Nadie diría que son más de veinte los años que Álvaro de Laiglesia entró en el silencio frío y distante del último viaje, el de ida, el que se hace en solitario. Su ausencia, el hueco no se llenará jamás, nadie podrá sustituirle con un estilo similar porque su trabajo, el enfoque de las situaciones que retrataba en sus novelas, los personajes que vivían en ellas son únicos e irrepetibles. Su muerte reunió a conocidos y familiares en una ceremonia íntima, sencilla, discreta y desde entonces nadie ha vuelto a hablar de él. Quizás, como a otros autores, le sigue pesando en color de su pasado, quedando su nombre silenciado, mientras que sus obras permanecen.
Este es su legado, el particular e innegable tesoro de su trabajo, tesoro abundante, incomparable, alcanzable y disfrutable por todo aquel que lo desee. Cuarenta y cuatro son las novelas que publicó, en las que nos hizo reír con una trama sencilla, simple, pero llena de situaciones increíbles. Leerlas o releerlas es como estar en el teatro o volver a él cuando se abre el libro, disfrutando con los personajes que dibujan la escena con sus movimientos. Discurren entre la astracanada y el surrealismo, entre la sencillez y la originalidad, sin perder el patrón del humor aderezado con la crítica directa a la censura del régimen que le tocó vivir de forma irónica, hábil y punzante.
Tras su paso por la
Ametralladora y
La Codorniz, la primera novela sorprendió por disparatada, pues
Un náufrago en la sopa tiene a una cabeza por protagonista, que sólo se alimenta de poesía y de lo necesario y exclusivo para la nutrir la inteligencia.
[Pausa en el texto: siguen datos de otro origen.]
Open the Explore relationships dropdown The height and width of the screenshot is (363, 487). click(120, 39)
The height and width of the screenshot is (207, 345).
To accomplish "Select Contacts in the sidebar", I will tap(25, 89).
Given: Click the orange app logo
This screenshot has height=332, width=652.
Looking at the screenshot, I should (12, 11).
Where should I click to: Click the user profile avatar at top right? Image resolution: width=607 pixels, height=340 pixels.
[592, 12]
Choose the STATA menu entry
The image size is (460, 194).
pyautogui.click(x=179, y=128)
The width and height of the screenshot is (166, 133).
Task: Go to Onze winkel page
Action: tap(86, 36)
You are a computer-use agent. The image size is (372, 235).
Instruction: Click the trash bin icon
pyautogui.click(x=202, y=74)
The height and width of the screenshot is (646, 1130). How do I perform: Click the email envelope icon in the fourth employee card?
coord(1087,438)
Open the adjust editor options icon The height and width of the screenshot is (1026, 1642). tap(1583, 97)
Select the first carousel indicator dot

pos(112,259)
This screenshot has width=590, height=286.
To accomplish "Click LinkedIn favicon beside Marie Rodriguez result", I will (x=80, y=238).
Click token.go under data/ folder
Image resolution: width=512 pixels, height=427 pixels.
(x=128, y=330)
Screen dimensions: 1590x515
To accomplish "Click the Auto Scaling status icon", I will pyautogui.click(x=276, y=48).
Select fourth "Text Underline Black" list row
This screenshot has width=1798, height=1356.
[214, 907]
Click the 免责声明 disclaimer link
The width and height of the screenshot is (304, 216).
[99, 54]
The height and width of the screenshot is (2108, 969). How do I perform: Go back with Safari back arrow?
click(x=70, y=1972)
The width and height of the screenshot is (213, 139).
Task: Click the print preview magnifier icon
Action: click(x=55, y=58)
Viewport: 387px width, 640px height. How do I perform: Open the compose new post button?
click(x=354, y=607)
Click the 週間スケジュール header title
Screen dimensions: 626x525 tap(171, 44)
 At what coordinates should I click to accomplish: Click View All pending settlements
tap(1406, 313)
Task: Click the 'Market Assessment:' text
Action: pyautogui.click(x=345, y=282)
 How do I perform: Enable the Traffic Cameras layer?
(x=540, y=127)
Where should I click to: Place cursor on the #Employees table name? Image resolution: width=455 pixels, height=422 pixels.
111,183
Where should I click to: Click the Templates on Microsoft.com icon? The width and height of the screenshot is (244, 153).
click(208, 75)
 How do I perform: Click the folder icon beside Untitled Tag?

La crítica la considera poco humorística aunque el título estire los labios. El humor está en todas, si bien
Yo soy fulana de tal es la que se lleva todos los elogios. Sin descripciones detalladas, Mapi, la protagonista, es una chica de provincias que se va a Madrid donde encuentra trabajo como manicurista. Su vida es sencilla, anodina hasta que las circunstancias y sus amoríos la llevan irremisiblemente a la prostitución.
Sin duda alguna, su popularidad se incrementó cuando fue llevada al cine por Pedro Lazaga. Concha Velasco hizo un trabajo estupendo, el que le exigió o le marcó su director, que nos mostró a Mapi sofisticada, repintada y algo mayor a la creada por Álvaro de Laiglesia. Estrenada seis años antes de su muerte, se esperaba algún comentario, sin embargo los medios no recogieron reseña alguna sobre él y sí sobre el trabajo de la actriz.
Cuatro patas para un sueño es la segunda parte, cuyo enlace con la primera es únicamente su protagonista, manteniendo el estilo autobiográfico y retomando la causa que la llevó a morir trágicamente, escrito sin drama, sin rodeos, de repente: “Aquella noche vino a visitarme mi amiga, la neura, y con su permiso, me suicidé”. La relectura no suaviza el impacto, porque aunque el lector lo sepa, lo olvida y no lo espera. Es uno de los logros del autor, descubrir una nueva obra a partir de la misma.
Todos los ombligos son redondos es otro ejemplo, con el toque épico que le aporta la vida de un diplomático, quien además de ejercer sus funciones se dedica a la comparación de la peculiar cicatriz. Sus viajes propician algunas conquistas y situaciones que traspasan la lógica entreteniendo y haciendo reír desde la primera línea hasta el sorprendente final.
Estos más veinte años sin Álvaro de Laiglesia son un aliciente para la reedición de sus obras, para rescatar su particular y original patrón del humor, a pesar del silencio que aún le rodea. A pesar de que se presente una Navidad cruelmente recortada.